Let me try to give the general, higher dimensional version of this argument, a proof for the chain rule that actually works in all dimensions, and even, properly stated, in infinite dimensions. You may find it even easier to follow.
Let us make the simplifying assumption that our functions all have the value zero at zero, and we are finding the derivative at zero.
The key idea is that a function is differentiable if it can be approximated very well by a linear function, i.e. can be written as a sum of a linear function plus a small function (plus a constant, but our simplifying assumption removes this constant).
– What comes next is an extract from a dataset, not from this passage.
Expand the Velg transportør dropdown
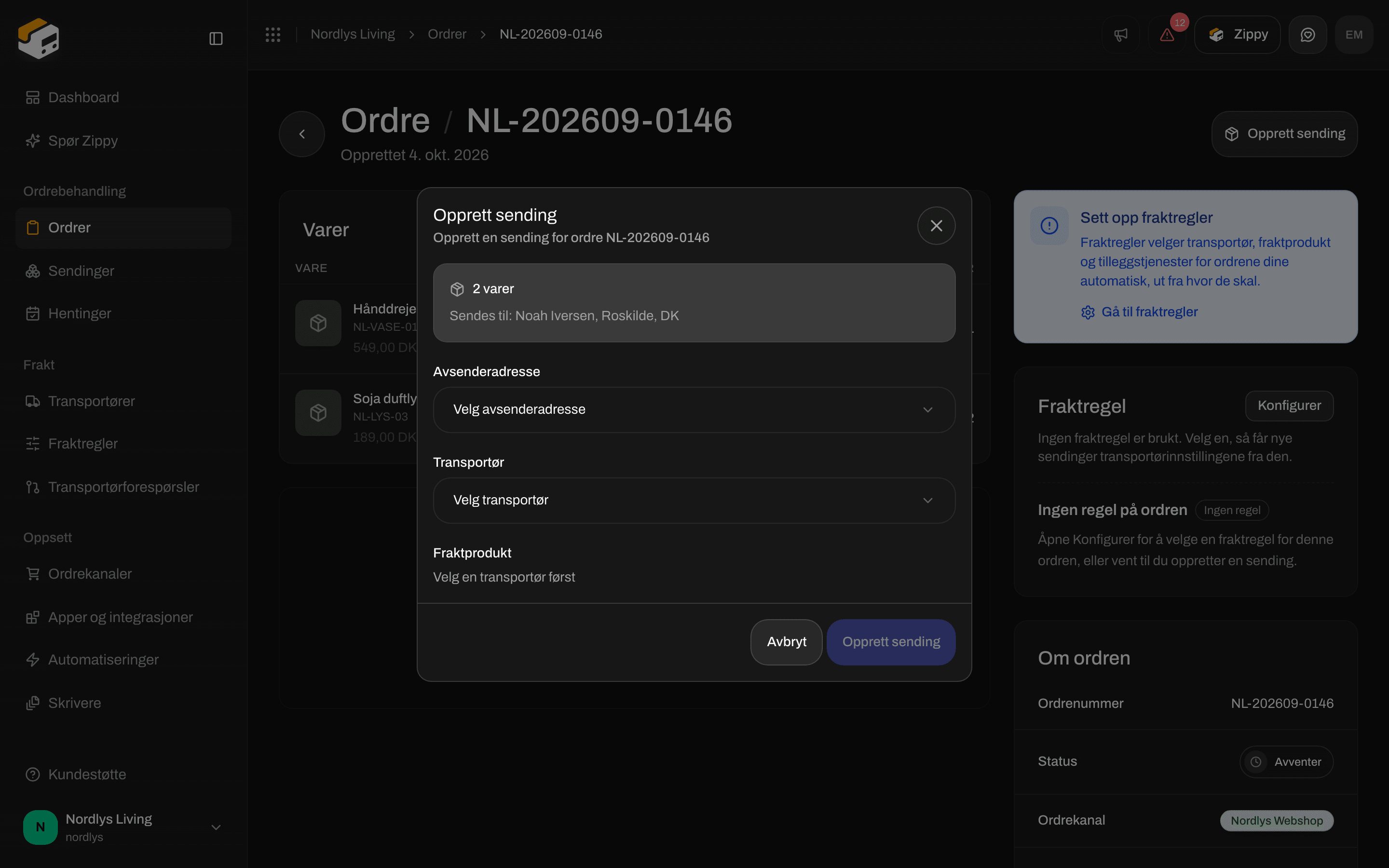This screenshot has width=1389, height=868. (694, 501)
Of course we must define "small". Before doing that, let me just say that a small function has the property that when composed with any differentiable function the result is also small, and the sum of two small functions is again small.
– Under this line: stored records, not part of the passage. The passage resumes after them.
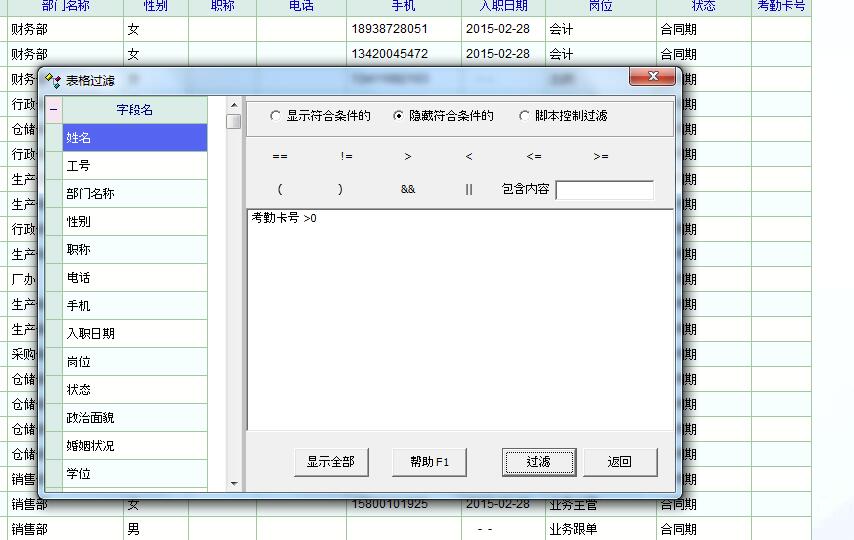The image size is (854, 540).
Task: Insert the != not-equal operator
Action: (x=346, y=157)
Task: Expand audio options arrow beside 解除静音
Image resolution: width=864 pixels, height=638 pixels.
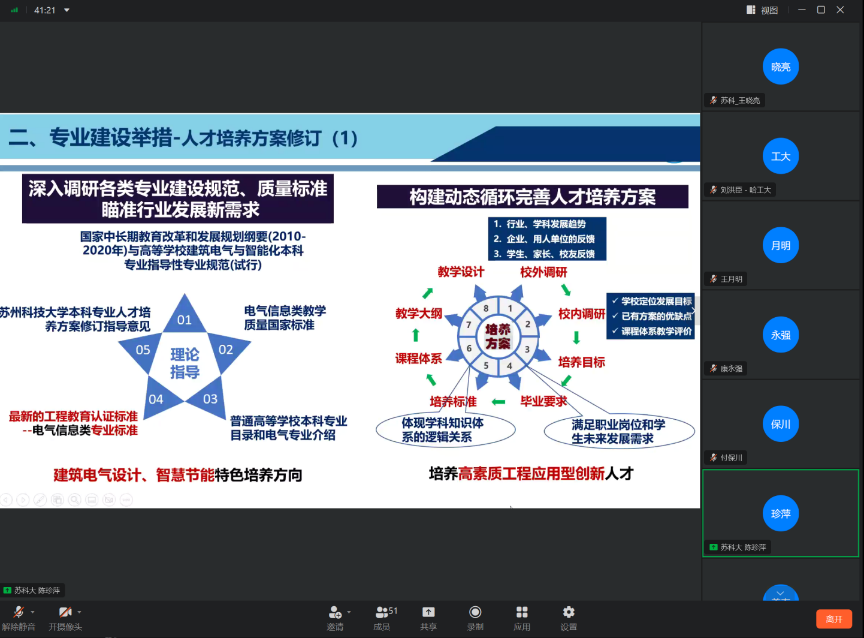Action: coord(33,611)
Recall that a linear function L has the property that L(x+y) = L(x) + L(y) for any x,y.
Then we can prove the chain rule in complete generality and any dimension as follows:
(We are assuming that f(0) = 0 and g(0) = 0). If f and g are differentiable, then by definition,
f = L+small, and g = M+small, where L and M are linear.
Now we want to show that the derivative of f(g) is L(M), which means we must show that f(g) can be written as L(M) plus a small function.
But since f = L+small and g = M + small, we get
f(g) = f(M+small) = L(M+small) + small(M+small). But L is linear,
so we get further that f(g) = L(M) + L(small) + small(M+small).
Now we said that a small function composed with any differentiable function is small, and the sum of two small functions is small, so we can write this as
f(g) = L(M) + small + small = L(M) + small.
But that proves what we want. I.e. since the composition f(g) is written as L(M) plus a small function, and since the composition L(M) is linear, it follows that L(M) is the derivative of f(g).
Now for h to be small means that as x approaches zero, then not only does h(x) approach zero, but also h(x)/|x| approaches zero, where |x| is some appropriate notion of length. It is then an exercise to prove the two properties of small functions that we used here. It is helpful to know that (in finite dimensions) a linear function L has the property that there exists a positive number C such that |L(x)| < C|x| for all small values of x.
If you look back at the argument of Galileo, you will see the expression
f(x+h) = f(x) + Ah + R(h), where R(h)/h approaches zero as h does.
Thus f(x) here is the constant I ignored by assuming f(0) = 0, and Ah is the linear function approximating to the difference f(x+h)-f(x), and R(h) is the small function.
I.e. if we rewrite Galileo's equation as f(x+h) -f(x) = Ah + R(h).
then with my simplifications, both x=0 and f(x) = 0, so this becomes
f(h) = Ah + R(h) = linear + small.
does this help?
(I learned this argument from Lynn Loomis, and it occurs in his advanced calculus book, as well as in Dieudonne.)